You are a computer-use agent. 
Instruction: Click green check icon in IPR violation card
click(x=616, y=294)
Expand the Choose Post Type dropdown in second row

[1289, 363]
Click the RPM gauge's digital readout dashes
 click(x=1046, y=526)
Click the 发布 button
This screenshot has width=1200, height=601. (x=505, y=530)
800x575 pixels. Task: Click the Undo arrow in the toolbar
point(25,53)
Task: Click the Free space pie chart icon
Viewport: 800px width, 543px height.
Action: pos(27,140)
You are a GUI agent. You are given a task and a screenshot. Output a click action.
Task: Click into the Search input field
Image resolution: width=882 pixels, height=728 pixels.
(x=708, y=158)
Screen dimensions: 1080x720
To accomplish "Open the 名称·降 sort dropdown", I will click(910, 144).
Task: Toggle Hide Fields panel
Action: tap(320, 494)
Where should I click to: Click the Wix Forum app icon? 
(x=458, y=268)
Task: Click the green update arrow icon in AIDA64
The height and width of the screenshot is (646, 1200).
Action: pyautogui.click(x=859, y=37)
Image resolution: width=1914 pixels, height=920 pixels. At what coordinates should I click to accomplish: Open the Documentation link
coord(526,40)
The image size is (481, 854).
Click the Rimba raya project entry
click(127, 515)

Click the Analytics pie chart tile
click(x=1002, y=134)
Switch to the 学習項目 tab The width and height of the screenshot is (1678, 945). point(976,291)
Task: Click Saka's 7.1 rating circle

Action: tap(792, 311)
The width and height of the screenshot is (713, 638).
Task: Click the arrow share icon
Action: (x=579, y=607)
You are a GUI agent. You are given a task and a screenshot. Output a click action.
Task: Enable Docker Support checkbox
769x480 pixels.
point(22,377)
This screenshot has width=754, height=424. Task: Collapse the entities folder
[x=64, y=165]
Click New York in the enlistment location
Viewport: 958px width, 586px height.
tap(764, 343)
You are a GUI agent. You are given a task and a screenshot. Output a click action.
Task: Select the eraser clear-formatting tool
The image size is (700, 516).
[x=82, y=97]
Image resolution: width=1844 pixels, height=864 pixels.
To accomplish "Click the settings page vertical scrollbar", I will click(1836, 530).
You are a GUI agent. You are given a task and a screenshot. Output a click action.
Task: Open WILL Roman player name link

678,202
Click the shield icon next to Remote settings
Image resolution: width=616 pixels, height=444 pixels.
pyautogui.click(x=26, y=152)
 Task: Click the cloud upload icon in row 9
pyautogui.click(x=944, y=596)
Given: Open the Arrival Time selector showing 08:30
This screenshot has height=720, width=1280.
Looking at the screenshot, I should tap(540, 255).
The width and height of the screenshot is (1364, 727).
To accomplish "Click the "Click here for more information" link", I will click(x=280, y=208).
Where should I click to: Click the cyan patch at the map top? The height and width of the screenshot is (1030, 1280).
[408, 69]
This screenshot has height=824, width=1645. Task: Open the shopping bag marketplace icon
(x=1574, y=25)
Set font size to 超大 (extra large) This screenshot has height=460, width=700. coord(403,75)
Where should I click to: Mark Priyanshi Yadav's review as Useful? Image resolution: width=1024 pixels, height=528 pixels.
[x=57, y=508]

:: WHAT THE TASK REQUIRES ::
Please set down each entry again, word for word.

:: YOUR RESPONSE ::
You are a computer-use agent. 
Instruction: Click green check icon in IPR violation card
click(x=616, y=294)
Expand the Choose Post Type dropdown in second row

[1289, 363]
Click the RPM gauge's digital readout dashes
 click(x=1046, y=526)
Click the 发布 button
This screenshot has width=1200, height=601. (x=505, y=530)
800x575 pixels. Task: Click the Undo arrow in the toolbar
point(25,53)
Task: Click the Free space pie chart icon
Viewport: 800px width, 543px height.
Action: pos(27,140)
You are a GUI agent. You are given a task and a screenshot. Output a click action.
Task: Click into the Search input field
Image resolution: width=882 pixels, height=728 pixels.
(x=708, y=158)
Screen dimensions: 1080x720
To accomplish "Open the 名称·降 sort dropdown", I will click(910, 144).
Task: Toggle Hide Fields panel
Action: tap(320, 494)
Where should I click to: Click the Wix Forum app icon? 
(x=458, y=268)
Task: Click the green update arrow icon in AIDA64
The height and width of the screenshot is (646, 1200).
Action: pyautogui.click(x=859, y=37)
Image resolution: width=1914 pixels, height=920 pixels. At what coordinates should I click to accomplish: Open the Documentation link
coord(526,40)
The image size is (481, 854).
Click the Rimba raya project entry
click(127, 515)

Click the Analytics pie chart tile
click(x=1002, y=134)
Switch to the 学習項目 tab The width and height of the screenshot is (1678, 945). point(976,291)
Task: Click Saka's 7.1 rating circle

Action: tap(792, 311)
The width and height of the screenshot is (713, 638).
Task: Click the arrow share icon
Action: (x=579, y=607)
You are a GUI agent. You are given a task and a screenshot. Output a click action.
Task: Enable Docker Support checkbox
769x480 pixels.
point(22,377)
This screenshot has width=754, height=424. Task: Collapse the entities folder
[x=64, y=165]
Click New York in the enlistment location
Viewport: 958px width, 586px height.
tap(764, 343)
You are a GUI agent. You are given a task and a screenshot. Output a click action.
Task: Select the eraser clear-formatting tool
The image size is (700, 516).
[x=82, y=97]
Image resolution: width=1844 pixels, height=864 pixels.
To accomplish "Click the settings page vertical scrollbar", I will click(1836, 530).
You are a GUI agent. You are given a task and a screenshot. Output a click action.
Task: Open WILL Roman player name link

678,202
Click the shield icon next to Remote settings
Image resolution: width=616 pixels, height=444 pixels.
pyautogui.click(x=26, y=152)
 Task: Click the cloud upload icon in row 9
pyautogui.click(x=944, y=596)
Given: Open the Arrival Time selector showing 08:30
This screenshot has height=720, width=1280.
Looking at the screenshot, I should tap(540, 255).
The width and height of the screenshot is (1364, 727).
To accomplish "Click the "Click here for more information" link", I will click(x=280, y=208).
Where should I click to: Click the cyan patch at the map top? The height and width of the screenshot is (1030, 1280).
[408, 69]
This screenshot has height=824, width=1645. Task: Open the shopping bag marketplace icon
(x=1574, y=25)
Set font size to 超大 (extra large) This screenshot has height=460, width=700. coord(403,75)
Where should I click to: Mark Priyanshi Yadav's review as Useful? Image resolution: width=1024 pixels, height=528 pixels.
[x=57, y=508]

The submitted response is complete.